__Tasks to carry out__.
(a) In the logic glossary, within what is a metatheorem proved?
(b) State whether each statement agrees with the logic glossary, answering yes or no and quoting the deciding words. (i) A naïve theory is presented using natural language. (ii) Metalogic studies how logical systems can be used to construct valid and sound arguments. (iii) The demarcation between philosophy of logic and philosophical logic is long established.
(c) Please carry on the logic glossary from its final entry.

__Text__.
— start —
Mathematical logic is an extension of symbolic logic into other areas, in particular to the study of model theory, proof theory, set theory, and computability (recursion) theory.

Metalogic

Metalogic is the study of the metatheory of logic. Whereas logic studies how logical systems can be used to construct valid and sound arguments, metalogic studies the properties of logical systems.

Metatheorem

A metatheorem is a statement about a formal system proven in a metalanguage. Unlike theorems proved within a given formal system, a metatheorem is proved within a metatheory, and may reference concepts that are present in the metatheory but not the object theory.

Naïve theory

A theory qualified with the adjective "naïve" is an unformalized theory, presented using natural language.

Necessity and sufficiency

In logic, necessity and sufficiency are terms used to describe an implicational relationship between statements. The assertion that one statement is a necessary and sufficient condition of another means that the former statement is true if and only if the latter is true.

Non-classical logic

Non-classical logics (and sometimes alternative logics) are formal systems that differ in a significant way from standard logical systems such as propositional and predicate logic. There are several ways in which this is done, including by way of extensions, deviations, and variations.

Noumenon

[philosophy] Noumenon is a posited object or event that exists independently of human sense or perception. Noumenon is contrasted with phenomenon, which refers to anything that can be apprehended by (or is an object of) the senses.

Phenomenon

[philosophy] The term "phenomenon" refers to anything that can be apprehended by (or is an object of) the senses. Phenomenon is contrasted with noumenon, which is a posited object or event that exists independently of human sense or perception.

Philosophical logic

[philosophy] Philosophical logic refers to those areas of philosophy in which recognized methods of logic have traditionally been used to solve or advance the discussion of philosophical problems. Among these are the study of argument, meaning, and truth, but also of identity, existence, predication, necessity and truth. Philosophical logic also addresses extensions and alternatives to traditional classical logics, known as non-classical logics.

Philosophy of logic

Following the developments in formal logic with symbolic logic in the late nineteenth century and mathematical logic in the twentieth, topics traditionally treated by logic not being part of formal logic have tended to be termed either philosophy of logic or philosophical logic if no longer simply logic. Compared to the history of logic the demarcation between philosophy of logic and philosophical logic is of recent coinage and not always entirely clear.
— end —
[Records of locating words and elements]
— start —
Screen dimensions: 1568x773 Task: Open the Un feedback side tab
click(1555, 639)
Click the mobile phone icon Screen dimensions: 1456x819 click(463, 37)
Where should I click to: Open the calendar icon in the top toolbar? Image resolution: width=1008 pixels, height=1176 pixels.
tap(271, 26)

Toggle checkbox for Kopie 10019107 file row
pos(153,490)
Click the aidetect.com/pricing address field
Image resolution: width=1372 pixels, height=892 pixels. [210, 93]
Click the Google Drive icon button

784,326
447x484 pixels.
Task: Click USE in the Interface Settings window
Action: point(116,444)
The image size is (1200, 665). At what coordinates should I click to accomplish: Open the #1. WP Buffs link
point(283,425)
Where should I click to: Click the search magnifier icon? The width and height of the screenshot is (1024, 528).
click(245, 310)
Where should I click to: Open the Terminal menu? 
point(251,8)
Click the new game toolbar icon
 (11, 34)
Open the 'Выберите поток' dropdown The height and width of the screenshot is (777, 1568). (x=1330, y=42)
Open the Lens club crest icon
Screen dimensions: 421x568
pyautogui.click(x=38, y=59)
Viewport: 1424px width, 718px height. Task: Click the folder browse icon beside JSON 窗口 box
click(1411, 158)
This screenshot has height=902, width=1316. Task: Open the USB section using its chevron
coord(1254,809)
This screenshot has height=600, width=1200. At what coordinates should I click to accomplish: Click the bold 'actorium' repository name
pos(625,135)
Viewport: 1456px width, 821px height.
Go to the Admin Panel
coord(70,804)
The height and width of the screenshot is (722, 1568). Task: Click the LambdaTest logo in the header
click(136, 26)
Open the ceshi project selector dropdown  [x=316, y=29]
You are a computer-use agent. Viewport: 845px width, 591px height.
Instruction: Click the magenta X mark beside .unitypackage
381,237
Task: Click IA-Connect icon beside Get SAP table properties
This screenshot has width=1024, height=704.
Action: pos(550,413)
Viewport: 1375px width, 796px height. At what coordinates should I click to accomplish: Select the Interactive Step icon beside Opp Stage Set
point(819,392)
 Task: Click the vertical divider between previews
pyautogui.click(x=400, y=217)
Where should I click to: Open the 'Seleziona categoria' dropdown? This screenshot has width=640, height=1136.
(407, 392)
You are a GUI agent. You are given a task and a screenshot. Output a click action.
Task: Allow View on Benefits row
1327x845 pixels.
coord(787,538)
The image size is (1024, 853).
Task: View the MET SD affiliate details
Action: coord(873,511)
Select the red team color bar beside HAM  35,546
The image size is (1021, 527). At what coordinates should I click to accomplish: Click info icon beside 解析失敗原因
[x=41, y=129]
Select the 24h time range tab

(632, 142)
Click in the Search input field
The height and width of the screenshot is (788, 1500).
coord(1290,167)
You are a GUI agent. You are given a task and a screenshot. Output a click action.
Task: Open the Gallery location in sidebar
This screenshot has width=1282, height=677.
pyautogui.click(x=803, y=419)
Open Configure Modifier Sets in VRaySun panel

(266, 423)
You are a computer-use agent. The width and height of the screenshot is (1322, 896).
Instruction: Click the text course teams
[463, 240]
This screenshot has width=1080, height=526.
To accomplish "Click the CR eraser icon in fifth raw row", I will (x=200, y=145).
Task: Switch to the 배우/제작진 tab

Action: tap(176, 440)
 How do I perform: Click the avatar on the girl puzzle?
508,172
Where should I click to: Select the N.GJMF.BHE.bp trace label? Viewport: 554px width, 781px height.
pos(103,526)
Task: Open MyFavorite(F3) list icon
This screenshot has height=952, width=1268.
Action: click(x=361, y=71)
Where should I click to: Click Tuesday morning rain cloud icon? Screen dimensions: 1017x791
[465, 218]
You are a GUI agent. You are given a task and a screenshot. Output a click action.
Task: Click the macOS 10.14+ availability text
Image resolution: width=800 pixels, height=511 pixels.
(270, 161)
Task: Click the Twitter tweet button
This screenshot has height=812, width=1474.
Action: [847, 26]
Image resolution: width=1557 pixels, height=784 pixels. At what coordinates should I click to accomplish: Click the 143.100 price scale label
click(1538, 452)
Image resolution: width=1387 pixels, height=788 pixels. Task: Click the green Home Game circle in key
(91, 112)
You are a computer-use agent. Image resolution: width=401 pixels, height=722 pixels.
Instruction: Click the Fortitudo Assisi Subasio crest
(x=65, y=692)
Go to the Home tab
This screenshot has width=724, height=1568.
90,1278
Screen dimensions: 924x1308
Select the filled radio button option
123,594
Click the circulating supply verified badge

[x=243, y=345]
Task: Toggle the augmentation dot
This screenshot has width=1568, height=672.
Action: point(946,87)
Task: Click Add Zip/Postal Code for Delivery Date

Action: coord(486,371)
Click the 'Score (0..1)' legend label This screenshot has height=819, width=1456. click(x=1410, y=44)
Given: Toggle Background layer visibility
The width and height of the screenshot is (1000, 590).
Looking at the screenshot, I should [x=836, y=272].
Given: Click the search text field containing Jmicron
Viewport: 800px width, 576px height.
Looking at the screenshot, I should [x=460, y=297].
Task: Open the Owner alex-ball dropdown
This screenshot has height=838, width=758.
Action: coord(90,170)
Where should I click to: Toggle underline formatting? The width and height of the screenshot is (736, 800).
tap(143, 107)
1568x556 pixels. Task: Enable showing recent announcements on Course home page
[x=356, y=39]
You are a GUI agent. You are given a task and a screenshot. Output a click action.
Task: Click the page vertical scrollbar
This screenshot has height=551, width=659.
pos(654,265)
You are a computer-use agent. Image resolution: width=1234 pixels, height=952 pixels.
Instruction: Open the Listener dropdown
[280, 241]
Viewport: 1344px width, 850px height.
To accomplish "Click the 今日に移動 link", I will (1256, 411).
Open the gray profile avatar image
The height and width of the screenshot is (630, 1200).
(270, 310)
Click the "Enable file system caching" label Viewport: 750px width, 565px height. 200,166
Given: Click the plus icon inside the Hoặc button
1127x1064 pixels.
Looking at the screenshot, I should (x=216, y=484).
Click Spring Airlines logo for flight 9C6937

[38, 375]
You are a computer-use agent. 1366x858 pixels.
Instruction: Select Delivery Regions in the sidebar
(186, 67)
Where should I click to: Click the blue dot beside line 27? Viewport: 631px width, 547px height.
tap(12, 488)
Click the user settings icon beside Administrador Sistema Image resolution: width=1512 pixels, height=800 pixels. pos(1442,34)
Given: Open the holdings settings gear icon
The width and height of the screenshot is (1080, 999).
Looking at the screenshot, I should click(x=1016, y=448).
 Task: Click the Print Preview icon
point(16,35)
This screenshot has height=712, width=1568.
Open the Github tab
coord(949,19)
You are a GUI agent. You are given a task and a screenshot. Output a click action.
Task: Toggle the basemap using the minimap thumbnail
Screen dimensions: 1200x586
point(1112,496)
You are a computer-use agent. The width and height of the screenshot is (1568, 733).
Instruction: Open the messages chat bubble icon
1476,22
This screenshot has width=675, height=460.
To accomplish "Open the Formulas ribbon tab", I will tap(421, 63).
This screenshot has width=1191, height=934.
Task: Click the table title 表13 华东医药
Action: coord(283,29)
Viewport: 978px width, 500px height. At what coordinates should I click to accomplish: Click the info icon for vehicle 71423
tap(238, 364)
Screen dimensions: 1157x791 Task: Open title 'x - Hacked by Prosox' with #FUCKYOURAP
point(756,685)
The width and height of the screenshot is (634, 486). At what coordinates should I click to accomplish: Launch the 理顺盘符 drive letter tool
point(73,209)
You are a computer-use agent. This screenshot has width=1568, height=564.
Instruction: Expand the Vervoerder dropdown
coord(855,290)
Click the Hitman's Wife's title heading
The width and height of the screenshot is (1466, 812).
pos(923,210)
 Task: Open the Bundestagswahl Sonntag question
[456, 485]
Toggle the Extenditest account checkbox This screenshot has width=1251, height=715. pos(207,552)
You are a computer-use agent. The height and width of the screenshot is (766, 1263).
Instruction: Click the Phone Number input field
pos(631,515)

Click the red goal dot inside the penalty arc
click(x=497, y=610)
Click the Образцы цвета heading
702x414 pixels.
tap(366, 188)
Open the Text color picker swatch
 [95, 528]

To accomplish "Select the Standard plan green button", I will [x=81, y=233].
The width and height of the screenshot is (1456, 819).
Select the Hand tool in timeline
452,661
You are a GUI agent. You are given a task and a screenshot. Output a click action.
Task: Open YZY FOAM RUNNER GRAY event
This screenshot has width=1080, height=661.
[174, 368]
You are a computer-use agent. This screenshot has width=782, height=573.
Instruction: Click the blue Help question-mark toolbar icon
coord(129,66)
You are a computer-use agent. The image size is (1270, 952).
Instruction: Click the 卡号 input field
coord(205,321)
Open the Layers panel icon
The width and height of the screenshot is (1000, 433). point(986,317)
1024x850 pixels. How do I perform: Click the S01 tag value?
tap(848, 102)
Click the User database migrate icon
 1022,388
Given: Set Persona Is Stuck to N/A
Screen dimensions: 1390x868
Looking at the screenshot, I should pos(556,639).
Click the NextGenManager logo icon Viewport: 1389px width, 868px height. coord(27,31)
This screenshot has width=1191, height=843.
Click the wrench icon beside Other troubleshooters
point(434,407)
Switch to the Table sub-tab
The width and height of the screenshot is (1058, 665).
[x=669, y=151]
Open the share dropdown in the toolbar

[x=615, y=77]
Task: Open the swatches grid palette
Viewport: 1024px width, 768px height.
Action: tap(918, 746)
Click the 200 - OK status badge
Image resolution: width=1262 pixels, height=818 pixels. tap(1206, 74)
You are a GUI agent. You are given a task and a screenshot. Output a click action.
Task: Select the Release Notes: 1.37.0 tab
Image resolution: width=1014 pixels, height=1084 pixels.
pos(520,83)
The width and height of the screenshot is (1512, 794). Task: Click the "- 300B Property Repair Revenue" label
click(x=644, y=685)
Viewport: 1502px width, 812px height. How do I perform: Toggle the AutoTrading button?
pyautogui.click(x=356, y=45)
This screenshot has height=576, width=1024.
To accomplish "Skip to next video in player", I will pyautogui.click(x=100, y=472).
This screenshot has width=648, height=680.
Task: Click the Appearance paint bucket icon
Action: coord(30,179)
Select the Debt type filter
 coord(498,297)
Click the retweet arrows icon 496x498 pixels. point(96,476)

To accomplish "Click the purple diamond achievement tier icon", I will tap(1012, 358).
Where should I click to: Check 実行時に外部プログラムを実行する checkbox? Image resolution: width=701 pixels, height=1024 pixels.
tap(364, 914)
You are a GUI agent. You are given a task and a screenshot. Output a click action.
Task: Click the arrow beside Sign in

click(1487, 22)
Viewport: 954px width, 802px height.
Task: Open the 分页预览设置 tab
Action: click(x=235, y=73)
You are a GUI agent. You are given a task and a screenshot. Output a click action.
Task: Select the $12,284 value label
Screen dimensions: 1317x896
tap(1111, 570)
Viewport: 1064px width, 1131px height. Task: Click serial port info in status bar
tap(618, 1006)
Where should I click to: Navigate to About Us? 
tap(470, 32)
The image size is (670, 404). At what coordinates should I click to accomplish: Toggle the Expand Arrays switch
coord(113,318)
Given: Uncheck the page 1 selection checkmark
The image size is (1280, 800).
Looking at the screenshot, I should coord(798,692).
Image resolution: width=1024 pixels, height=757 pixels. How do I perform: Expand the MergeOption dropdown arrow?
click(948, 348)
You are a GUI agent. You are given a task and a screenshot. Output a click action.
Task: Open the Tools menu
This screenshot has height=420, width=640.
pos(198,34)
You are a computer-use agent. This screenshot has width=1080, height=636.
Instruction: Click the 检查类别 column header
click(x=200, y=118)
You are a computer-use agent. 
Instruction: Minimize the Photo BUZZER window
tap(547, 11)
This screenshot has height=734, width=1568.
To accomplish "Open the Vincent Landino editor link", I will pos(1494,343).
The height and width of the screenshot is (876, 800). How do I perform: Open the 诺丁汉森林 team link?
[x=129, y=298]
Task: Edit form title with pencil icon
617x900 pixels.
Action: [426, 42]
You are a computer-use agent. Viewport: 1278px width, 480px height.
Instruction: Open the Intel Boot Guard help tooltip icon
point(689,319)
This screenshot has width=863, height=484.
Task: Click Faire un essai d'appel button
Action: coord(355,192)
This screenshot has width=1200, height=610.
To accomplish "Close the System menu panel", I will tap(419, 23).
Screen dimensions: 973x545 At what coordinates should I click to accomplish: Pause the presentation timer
— end —
__Task results__.
(a) A metatheorem is proved within a metatheory.

(b)
(i) Yes: "an unformalized theory, presented using natural language"
(ii) No: "metalogic studies the properties of logical systems"
(iii) No: "is of recent coinage and not always entirely clear"

(c)
Predicate

A predicate is a statement that takes argument variables, which range over the elements of the domain of discourse, and maps them to a truth value. In the case there are two such input variables, such a predicate is called a (binary) predicate or a (binary) relation. A unary predicate is often called a property. Predicates of larger arity may also be called relations.

If a predicate P marks the property "is divisible by 2", then P(x) is a statement of one variable x. However, the DOD must be specified so we know what individuals this variable ranges over. For example, if used inside a set builder notation like 𝔼 = { x | ∀x ∈ ℕ. P(x) }, it indicates that a natural number x belongs to the set 𝔼 if P(x) holds.

Predicate symbol

Predicates are represented by a predicate symbol used to denote properties of objects and relations between them. Each predicate has an associated arity. Unary predicates represent positive or negative properties of objects. For example, φ(x) could mean that an object x is an odd number, i.e. x has a property of being odd. Polyadic predicates represent relations between objects, possibly denoted by R(x,y), or xRy for binary relations. Common binary relations frequently have own dedicated infix symbol, e.g. x <= y.

Premise

A premise is a statement that an argument claims will induce or justify a conclusion. A premise is an assumption that something is true.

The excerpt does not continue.